We all know that the College of Science has been going through turbulent times over the past few years and it is now time for us to come together and rebuild a healthy environment based on the principles of academic freedom and shared governance that unites and supports the academic faculty, researchers and staff in the college. I believe these principles are critical and essential not only for the health of our college but also directly affect our research enterprise as a whole and the success of the research programs of each of us individually. Over the last three years since I have been elected to the CPI, I have learned that the CPI is not only a forum that can help find solutions to various problems faced by the PIs by creating an effective dialogue with the administrators in units providing logistics support for our research activities. It also provides an important stage that can and should be utilized to ensure that the top university administration hears the faculty and responds to their concerns. While the CPI played a key role in bringing the President to step in when the college was approaching the brink of financial disaster two years ago, its impact can be much more important and lasting in the coming months and years as the process of selecting a new dean gets underway and as the college starts moving forward under new leadership. I am optimistic about the future of our college and I have the experience, enthusiasm and energy to help the new college leadership take us to better times. If I am re-elected, I pledge to be a strong and vocal advocate for the well-being of the college, its research enterprise and the individual PIs that enable this critical mission of the college and of TAMU, as a Tier-1 research University.
As for my day job as a CPI member, during the last three years I particularly focused on issues surrounding the SRS, its operations and the quality of the services it is providing to PIs. As PI of a program funded by three-four different DOE and NSF grants at any given time, several of which are renewed ever year, I am very aware of the challenges that PIs face in supporting our research enterprise as well as the deficiencies in our research administration organization. The SRS remains a problematic area and, if re-elected, I will continue that work as well as the issues related to research compliance that grew into a major problem hampering our research work.”
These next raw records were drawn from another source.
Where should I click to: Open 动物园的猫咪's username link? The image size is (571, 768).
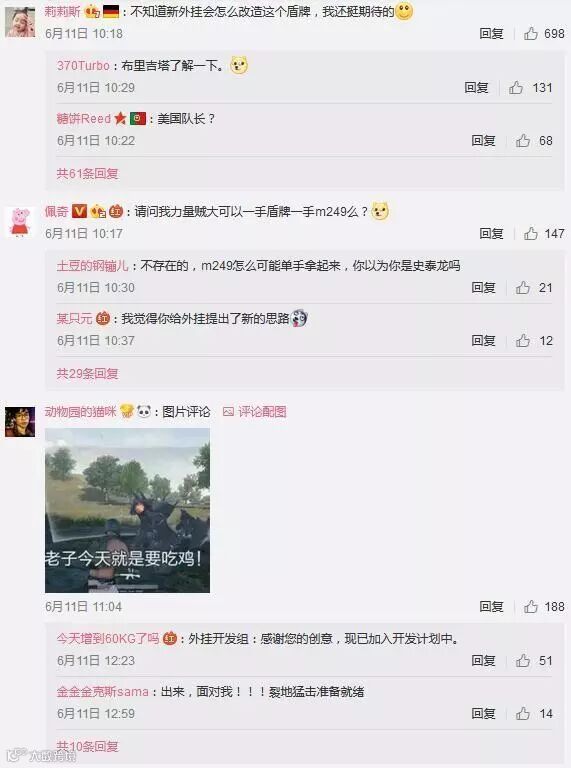[x=80, y=411]
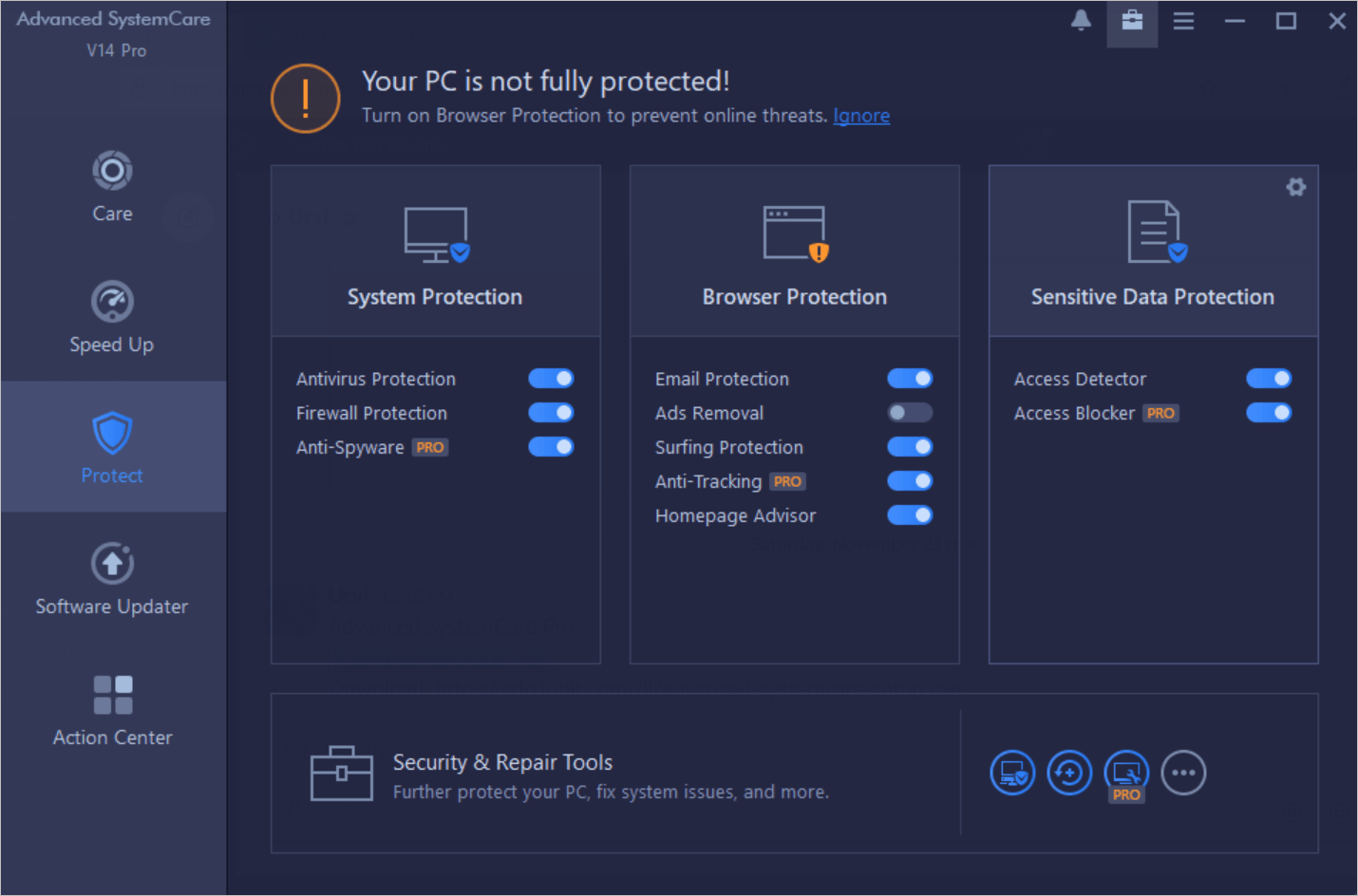Click the Browser Protection window icon
Viewport: 1358px width, 896px height.
coord(796,233)
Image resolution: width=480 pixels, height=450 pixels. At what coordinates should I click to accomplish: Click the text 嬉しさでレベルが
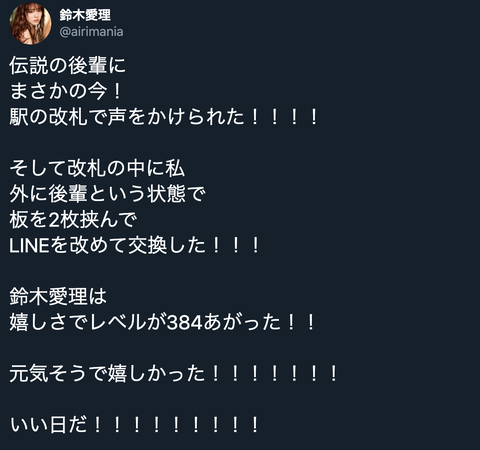88,322
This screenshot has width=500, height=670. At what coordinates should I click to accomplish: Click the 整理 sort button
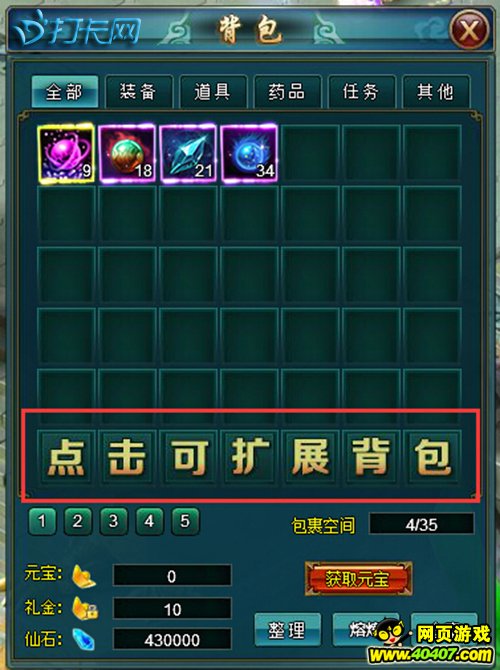pyautogui.click(x=287, y=630)
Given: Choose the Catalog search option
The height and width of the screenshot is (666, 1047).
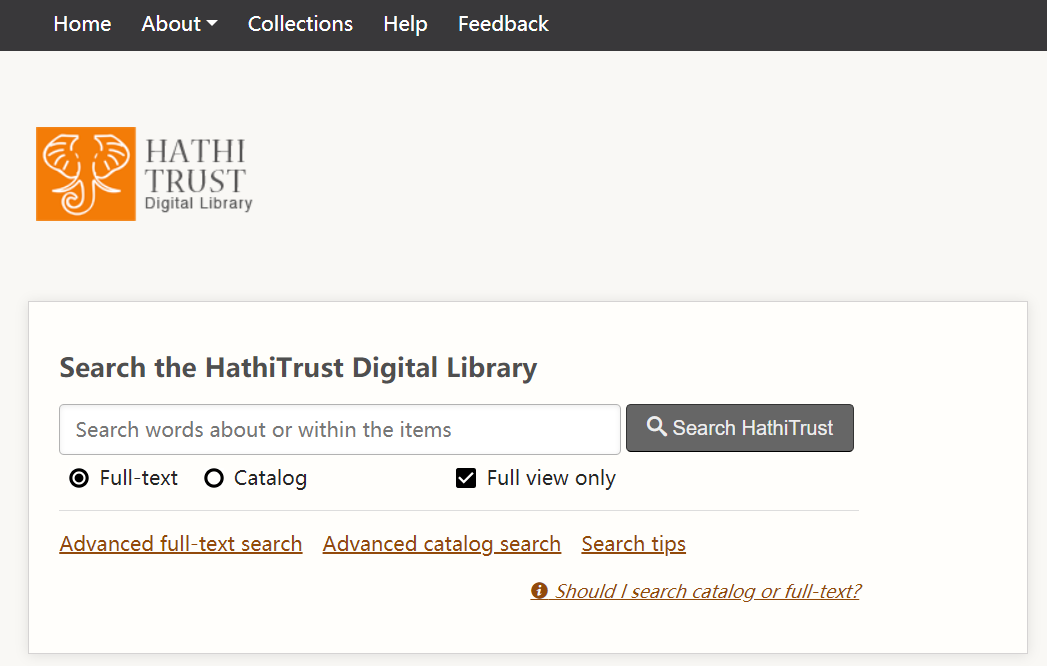Looking at the screenshot, I should pyautogui.click(x=214, y=478).
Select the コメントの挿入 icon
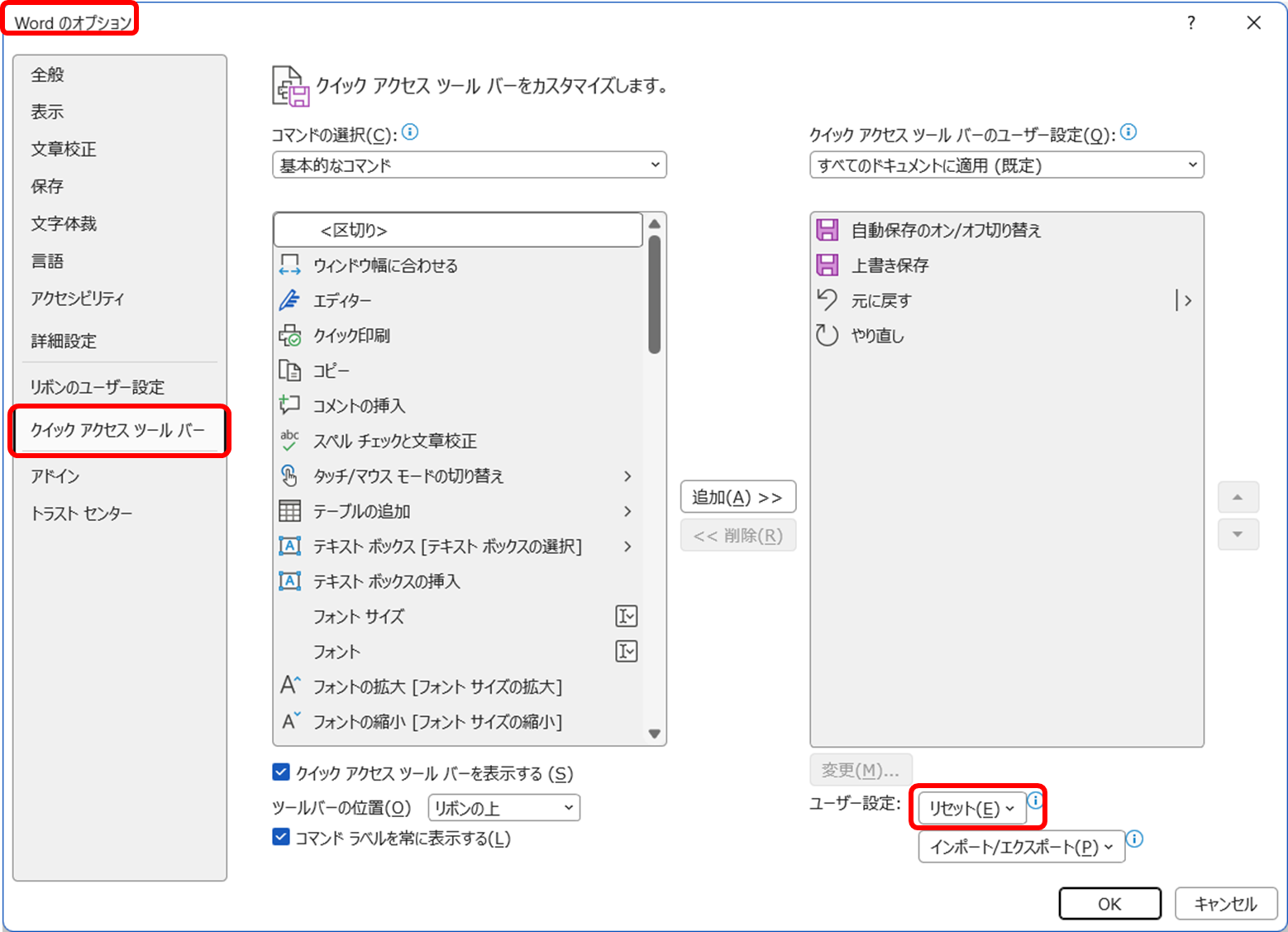This screenshot has height=932, width=1288. 289,405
- Sottile, Frank (Mathematics) – “Having served as a College of Science representative to the CPI for the past three years, I have been nominated for another term. In the past three years, the college received a new dean and the University a new provost, and I have developed working relationships with other CPI representatives. The challenges presented by Dean Aronson’s arrival led to a closer collaboration among the College of Science’s CPI representatives. Our work at that time helped to mitigate some of the damage that caused, and has now led to regular meetings among the College’s CPI representatives. The expected role of the CPI is a conduit between the researchers and upper administration, especially research administration, continues. Provost Fierke’s management style, the President’s research initiatives, and (incremental) improvements in the OSRS are positive developments for our research community, although research compliance and paperwork remain an issue. It is important to maintain the quality of research in our college and continue to represent the interests of our PIs to the administration. I ask for another term as a College of Science representative to the CPI. The experience and contacts I gained in the past three years, will help me to continue to work with the other CPI representative to effectively and forcefully represent the interests of the researchers in the College of Science.”
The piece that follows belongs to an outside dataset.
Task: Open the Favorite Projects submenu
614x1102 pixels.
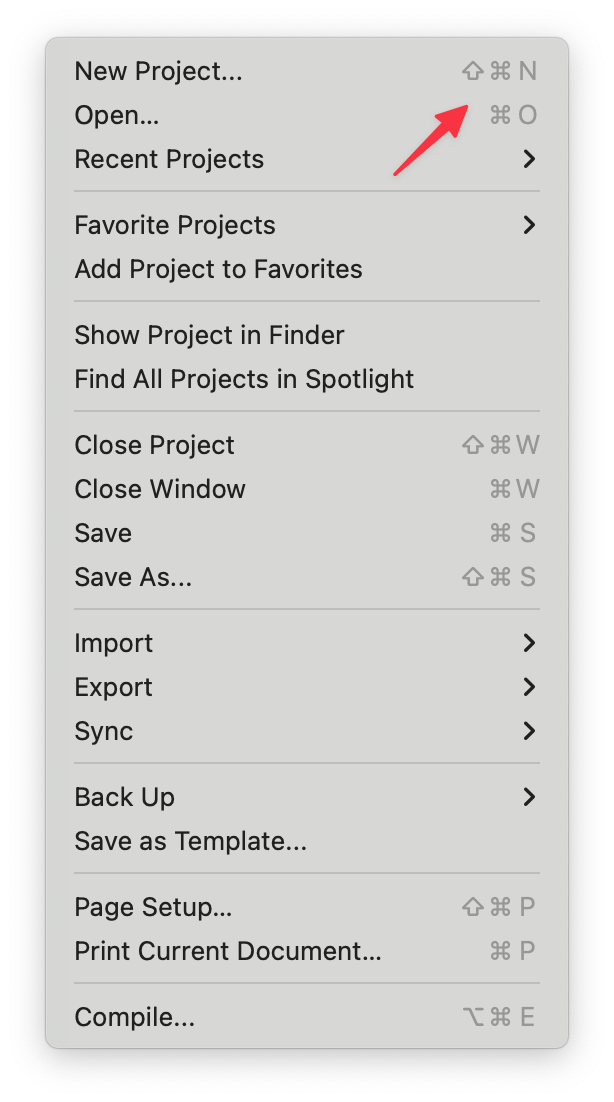Action: click(175, 225)
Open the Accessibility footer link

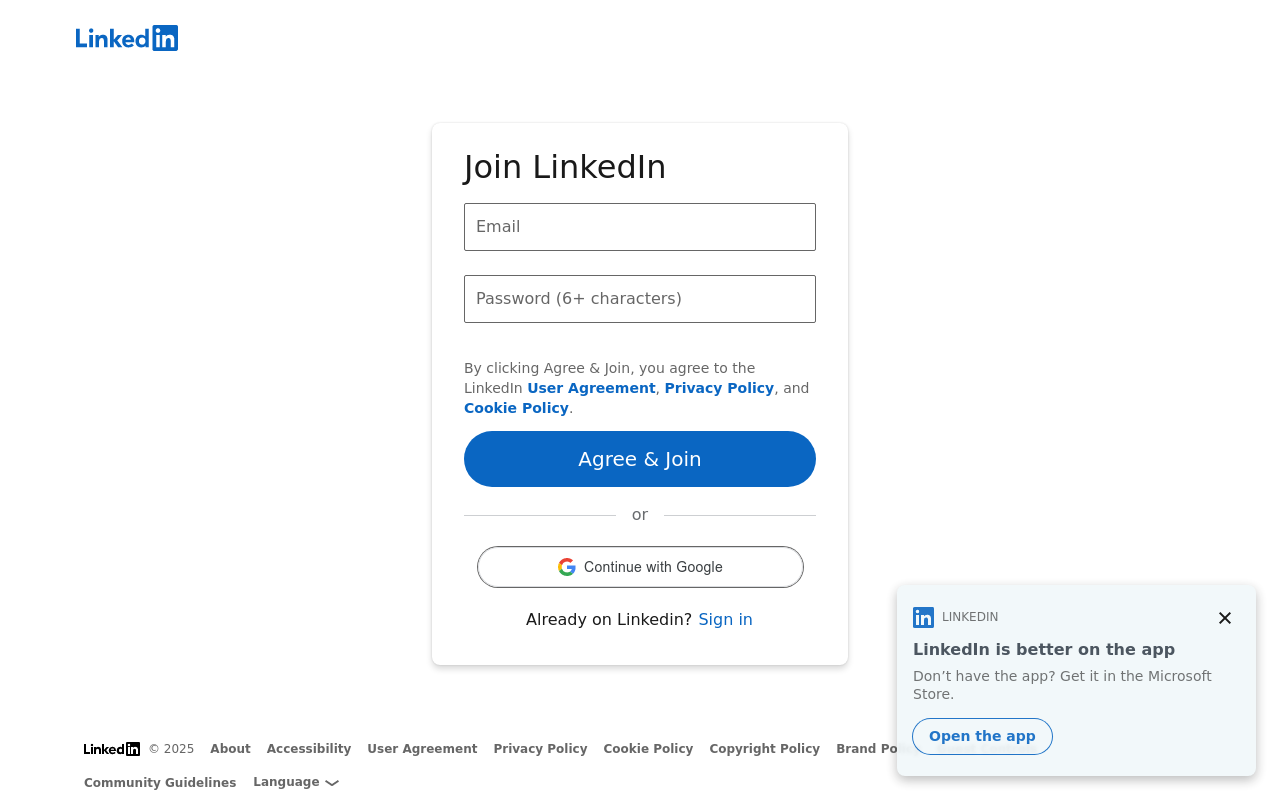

College of Veterinary Medicine & Biomedical Sciences
- Brinkmeyer-Langford, Candice (Veterinary Integrative Biosciences) – “I am currently a research assistant professor in the Department of Veterinary Integrative Biosciences. Much of my research is interdisciplinary, including elements of genetics/genomics, neuroscience, and immunology. I have received R01 funding from NIH to support my work and participate in four projects through the interdisciplinary Toxicology Program, including an NIEHS T32 training grant, an EPA STAR grant, a NCATS-funded tissue culture testing center, and an NIEHS Superfund research program. Each of these programs involves multiple investigators and locations, and I have been involved with the organization of these programs from the start. As a non-tenure track research professor at TAMU for 10 years, I believe I can be an effective voice for NTT researchers at the CPI and speak to the important contributions we make to the University research enterprise. I would facilitate communication between CPI and the research community at Texas A&M, and enthusiastically promote research that is both of high quality and impactful.”
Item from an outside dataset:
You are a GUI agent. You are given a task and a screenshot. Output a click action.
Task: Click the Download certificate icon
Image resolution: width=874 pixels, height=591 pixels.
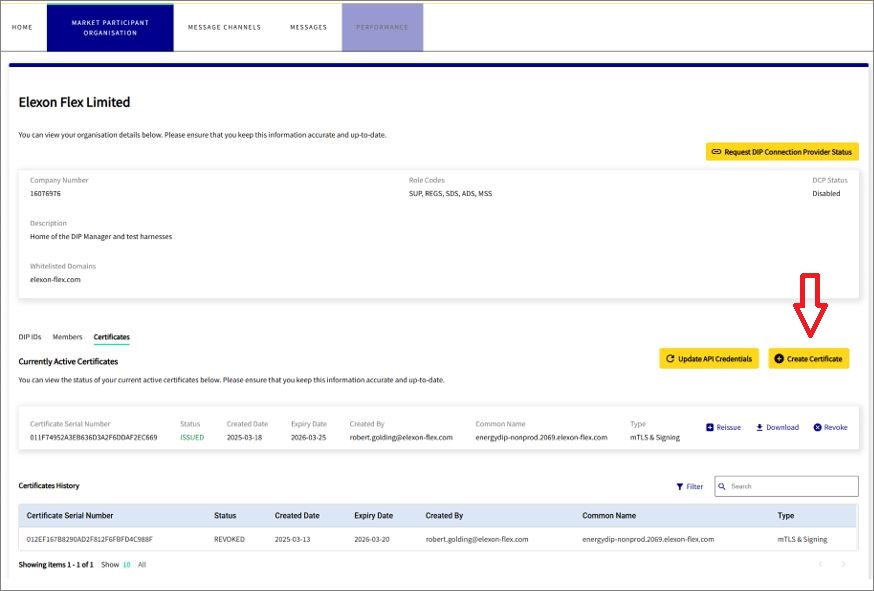[x=760, y=427]
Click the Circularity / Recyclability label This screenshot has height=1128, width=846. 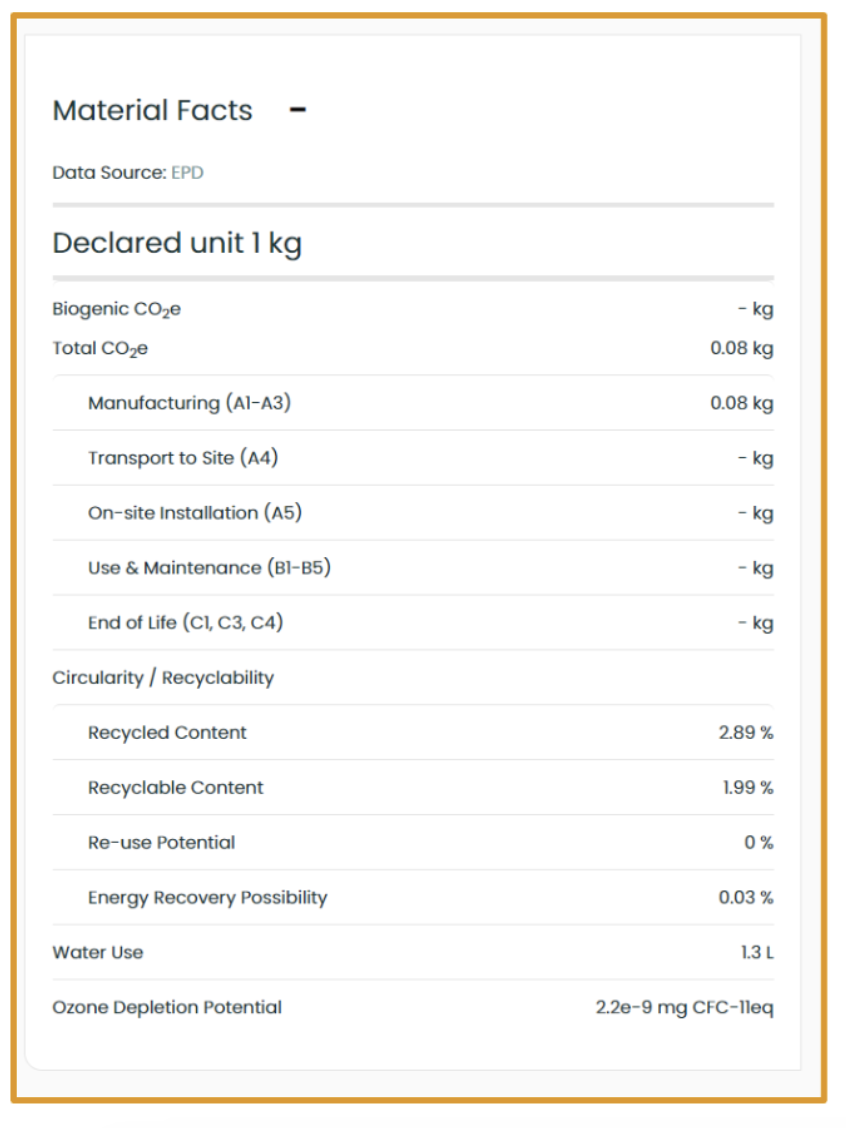click(163, 678)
- Ramadoss, Jayanth ‘Jay’ (Veterinary Physiology & Pharmacology) – “I am honored by the nomination to represent the College of Veterinary Medicine and Biomedical Sciences at the Council of Principal Investigators (CPI). My own research is focused on strategic ways to improve the lives of pregnant women and to discover means to enhance the developmental environment that may have enduring and life-long health benefits for children. I have been funded through the National Institutes of Health (NIH) and I have served in ~14 NIH study sections since 2014. I am a recipient of many awards for research excellence including the Research Society on Alcoholism Enoch Gordis Research Recognition Award, Society for Gynecological Investigation President’s Presenter’s Award, Zoetis Award for outstanding achievement in veterinary research etc. I am strongly committed to training scientists (student and postdoctoral researchers), and to promote collaborative interactions with clinician scientists and veterinarians, build strategic multi-investigator projects, and enhance veterinary and biomedical research training programs of undergraduate, graduate, and professional students. I currently serve as a member of the research committee of the Texas A&M University Faculty Senate. At CPI, I will endeavor to communicate the views and visions of the researchers at our college as they address the “One Health” concept, and thus strive to contribute towards Texas A&M University vision of “creating a culture of excellence” in research.”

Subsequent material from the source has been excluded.